* _EXERCISE GOAL_
Could you please output all of the data exactly, without the images?

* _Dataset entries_
══════
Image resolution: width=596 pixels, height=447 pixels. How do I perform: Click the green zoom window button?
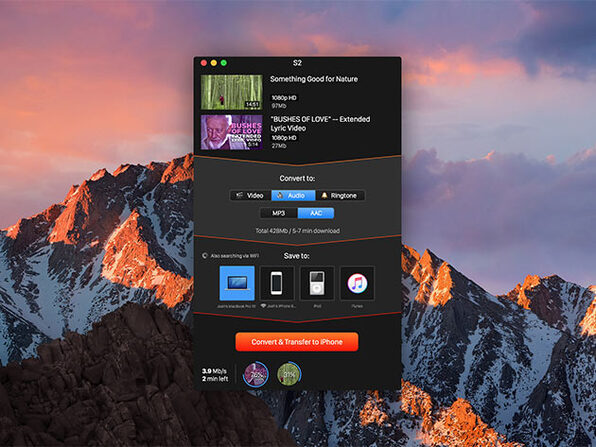point(224,63)
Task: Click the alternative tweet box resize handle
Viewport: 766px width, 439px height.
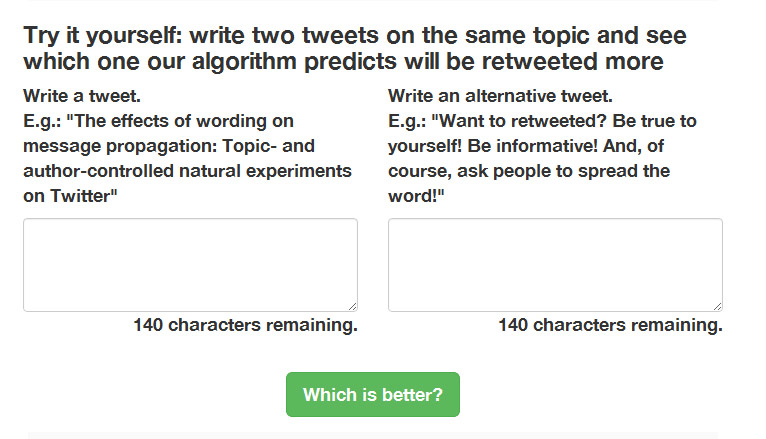Action: pos(717,306)
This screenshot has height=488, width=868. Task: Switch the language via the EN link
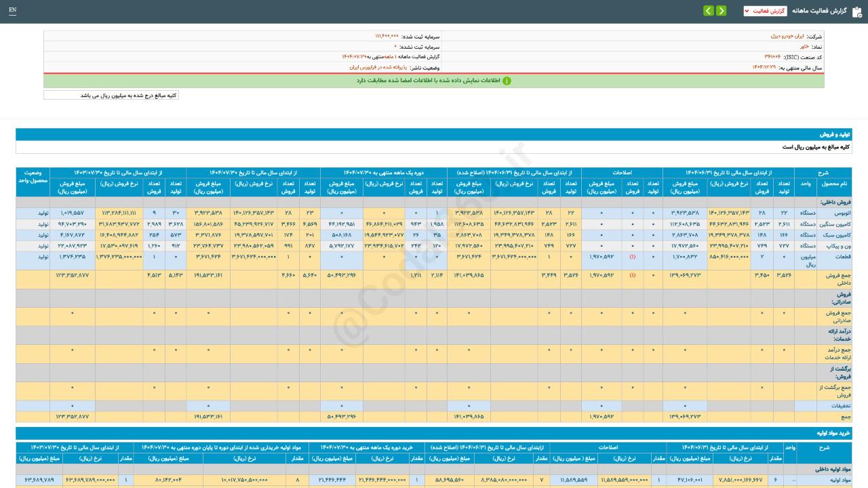(13, 11)
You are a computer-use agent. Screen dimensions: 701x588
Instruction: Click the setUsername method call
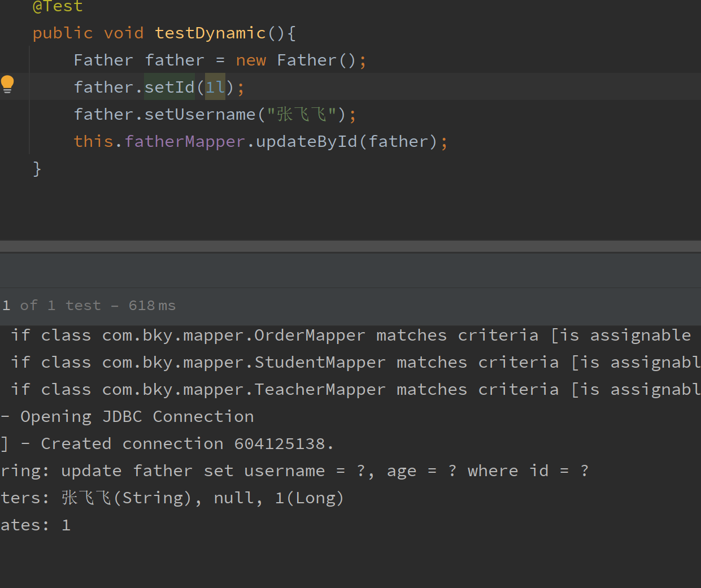point(200,115)
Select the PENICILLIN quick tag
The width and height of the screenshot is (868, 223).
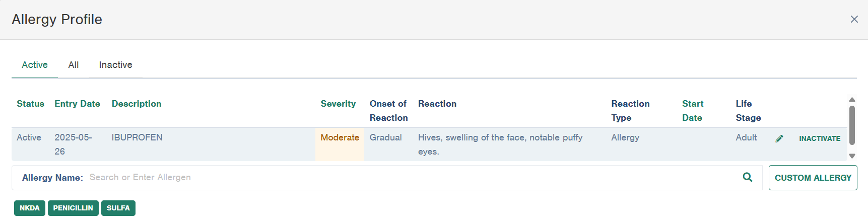coord(73,208)
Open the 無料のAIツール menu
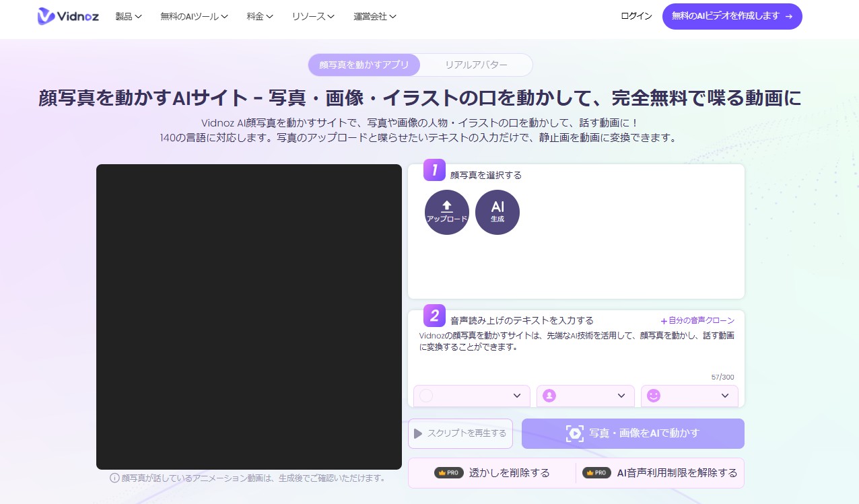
══════
* _FINISHED TASK_
Image resolution: width=596 pixels, height=447 pixels. How do I perform: Click the green zoom window button?
point(224,63)
Task: Click the alternative tweet box resize handle
Viewport: 766px width, 439px height.
Action: pos(717,306)
This screenshot has height=488, width=868. Task: Switch the language via the EN link
(13, 11)
You are a computer-use agent. Screen dimensions: 701x588
Instruction: Click the setUsername method call
point(200,115)
Select the PENICILLIN quick tag
The width and height of the screenshot is (868, 223).
coord(73,208)
Open the 無料のAIツール menu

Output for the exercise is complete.